Anvisa suspendeu marca popular de café após identificar irregularidades
Em dezembro de 2023, a Agência Nacional de Vigilância Sanitária determinou a proibição da venda de produtos da marca Café Blends do Brasil, conhecida pela sigla CBD. A medida foi tomada após a identificação de ingredientes não autorizados em alguns produtos, além do uso de alegações terapêuticas consideradas irregulares para um alimento comum como o café.
Entre as substâncias encontradas estavam itens como mulungu, terpenos e maca peruana, que não têm autorização para uso nesse tipo de produto. A presença desses componentes, somada à forma como os cafés eram divulgados, levou a Anvisa a concluir que havia risco à saúde do consumidor.
A decisão resultou na suspensão de diversos produtos da marca, incluindo cafés moídos e em grãos, vendidos em kits sensoriais e embalagens individuais. Os lotes atingidos tinham datas de validade que iam até 2024, e a comercialização foi interrompida em todo o país.
Entre os produtos suspensos estavam:
- Kits de café moído e em grãos para consumo em diferentes períodos do dia
- Cafés aromatizados e descafeinados vendidos em caixas e sachês
- Produtos identificados com o mesmo lote e fabricação
Como funciona a fiscalização do café e o que levou à proibição
A fiscalização do café no Brasil envolve mais de um órgão. Enquanto o Ministério da Agricultura acompanha a produção desde a lavoura até a indústria, a Anvisa atua diretamente sobre o produto pronto para consumo. Isso inclui a análise da rotulagem, dos ingredientes utilizados e dos riscos sanitários.

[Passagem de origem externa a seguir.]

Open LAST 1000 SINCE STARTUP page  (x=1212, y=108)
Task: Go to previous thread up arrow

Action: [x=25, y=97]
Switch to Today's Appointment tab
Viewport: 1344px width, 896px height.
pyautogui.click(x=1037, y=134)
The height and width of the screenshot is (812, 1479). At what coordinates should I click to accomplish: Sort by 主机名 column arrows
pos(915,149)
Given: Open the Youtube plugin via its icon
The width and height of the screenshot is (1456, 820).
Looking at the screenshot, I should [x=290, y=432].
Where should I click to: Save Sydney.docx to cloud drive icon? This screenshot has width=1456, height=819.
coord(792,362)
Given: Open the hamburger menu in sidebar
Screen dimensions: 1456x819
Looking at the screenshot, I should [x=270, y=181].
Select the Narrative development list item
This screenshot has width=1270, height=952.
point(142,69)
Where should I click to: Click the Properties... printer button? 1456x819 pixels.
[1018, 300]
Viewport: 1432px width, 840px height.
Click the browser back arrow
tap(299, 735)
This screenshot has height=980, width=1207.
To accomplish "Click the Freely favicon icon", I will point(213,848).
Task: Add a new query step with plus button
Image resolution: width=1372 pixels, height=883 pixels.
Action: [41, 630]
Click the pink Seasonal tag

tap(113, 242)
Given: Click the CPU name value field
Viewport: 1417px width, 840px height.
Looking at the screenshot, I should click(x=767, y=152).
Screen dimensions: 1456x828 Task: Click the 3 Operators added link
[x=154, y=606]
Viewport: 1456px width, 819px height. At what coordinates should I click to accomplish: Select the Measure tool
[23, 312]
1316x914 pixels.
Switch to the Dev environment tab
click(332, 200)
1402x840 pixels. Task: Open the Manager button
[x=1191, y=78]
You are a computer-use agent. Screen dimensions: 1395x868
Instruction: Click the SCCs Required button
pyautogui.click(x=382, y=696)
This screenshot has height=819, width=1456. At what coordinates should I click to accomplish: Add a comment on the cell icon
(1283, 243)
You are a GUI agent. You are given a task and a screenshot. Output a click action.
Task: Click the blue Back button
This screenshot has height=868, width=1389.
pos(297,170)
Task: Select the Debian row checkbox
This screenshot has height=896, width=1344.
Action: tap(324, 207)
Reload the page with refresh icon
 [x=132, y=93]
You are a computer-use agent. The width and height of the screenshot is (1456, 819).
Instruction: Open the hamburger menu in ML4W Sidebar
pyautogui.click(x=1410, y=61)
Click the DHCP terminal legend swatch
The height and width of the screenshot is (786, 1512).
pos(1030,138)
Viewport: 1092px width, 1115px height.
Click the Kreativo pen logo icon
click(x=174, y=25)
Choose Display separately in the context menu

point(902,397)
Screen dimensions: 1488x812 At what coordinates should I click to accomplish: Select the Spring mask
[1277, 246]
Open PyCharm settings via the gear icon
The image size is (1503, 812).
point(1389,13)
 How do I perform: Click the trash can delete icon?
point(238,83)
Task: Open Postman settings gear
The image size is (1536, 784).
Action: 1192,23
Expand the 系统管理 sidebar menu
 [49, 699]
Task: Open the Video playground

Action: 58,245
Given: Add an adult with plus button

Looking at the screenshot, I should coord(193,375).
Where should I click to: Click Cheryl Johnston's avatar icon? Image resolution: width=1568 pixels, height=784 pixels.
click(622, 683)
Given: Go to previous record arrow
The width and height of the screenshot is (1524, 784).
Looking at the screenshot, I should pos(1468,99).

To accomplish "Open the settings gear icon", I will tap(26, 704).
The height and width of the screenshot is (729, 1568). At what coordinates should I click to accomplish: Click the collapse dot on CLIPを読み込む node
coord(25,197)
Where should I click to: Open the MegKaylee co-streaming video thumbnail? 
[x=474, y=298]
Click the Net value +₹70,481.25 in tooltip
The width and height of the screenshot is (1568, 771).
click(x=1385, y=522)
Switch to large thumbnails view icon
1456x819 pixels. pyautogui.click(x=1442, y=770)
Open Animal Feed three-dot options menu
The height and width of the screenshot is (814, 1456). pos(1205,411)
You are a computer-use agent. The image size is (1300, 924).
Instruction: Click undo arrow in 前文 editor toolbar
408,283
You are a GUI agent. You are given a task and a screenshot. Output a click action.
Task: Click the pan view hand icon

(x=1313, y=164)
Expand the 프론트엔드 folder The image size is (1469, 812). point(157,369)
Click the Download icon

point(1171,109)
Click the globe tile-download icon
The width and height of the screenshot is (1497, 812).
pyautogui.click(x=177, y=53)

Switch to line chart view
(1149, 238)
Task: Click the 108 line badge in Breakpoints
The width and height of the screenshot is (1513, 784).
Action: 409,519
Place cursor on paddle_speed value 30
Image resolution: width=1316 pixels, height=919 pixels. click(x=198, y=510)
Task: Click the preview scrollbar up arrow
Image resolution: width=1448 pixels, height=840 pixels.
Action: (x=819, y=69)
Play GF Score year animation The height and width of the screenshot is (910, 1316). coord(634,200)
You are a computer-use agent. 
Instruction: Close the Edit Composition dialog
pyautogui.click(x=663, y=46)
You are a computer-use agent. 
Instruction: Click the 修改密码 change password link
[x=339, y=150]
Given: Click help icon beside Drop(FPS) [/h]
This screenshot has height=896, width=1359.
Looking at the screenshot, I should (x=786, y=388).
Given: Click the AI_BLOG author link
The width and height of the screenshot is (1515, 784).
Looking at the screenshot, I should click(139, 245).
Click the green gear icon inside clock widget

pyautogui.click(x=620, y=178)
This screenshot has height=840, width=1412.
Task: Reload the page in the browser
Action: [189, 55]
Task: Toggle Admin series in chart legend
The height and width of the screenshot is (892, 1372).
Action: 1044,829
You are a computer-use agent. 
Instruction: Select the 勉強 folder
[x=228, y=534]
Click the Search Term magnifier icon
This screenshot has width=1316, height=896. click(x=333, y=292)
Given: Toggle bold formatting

No caso da marca proibida em 2023, a Anvisa identificou descumprimento de regras básicas, como o uso de componentes não permitidos e informações que poderiam induzir o consumidor ao erro. Situações como essa costumam levar à retirada imediata do produto do mercado.
Entre os principais problemas que podem resultar na proibição de uma marca de café estão:
- Uso de ingredientes sem autorização
- Falta de licença sanitária
- Rotulagem incompleta ou enganosa
- Ausência de controle sobre os lotes
- Condições inadequadas de fabricação e armazenamento
A decisão da Anvisa também serve de alerta para o consumidor. Conferir rótulos, observar a procedência do produto e ficar atento a mudanças de sabor, cheiro ou aparência são cuidados importantes. Em caso de suspeita, a orientação é interromper o consumo e buscar informações junto aos órgãos oficiais ou ao fabricante.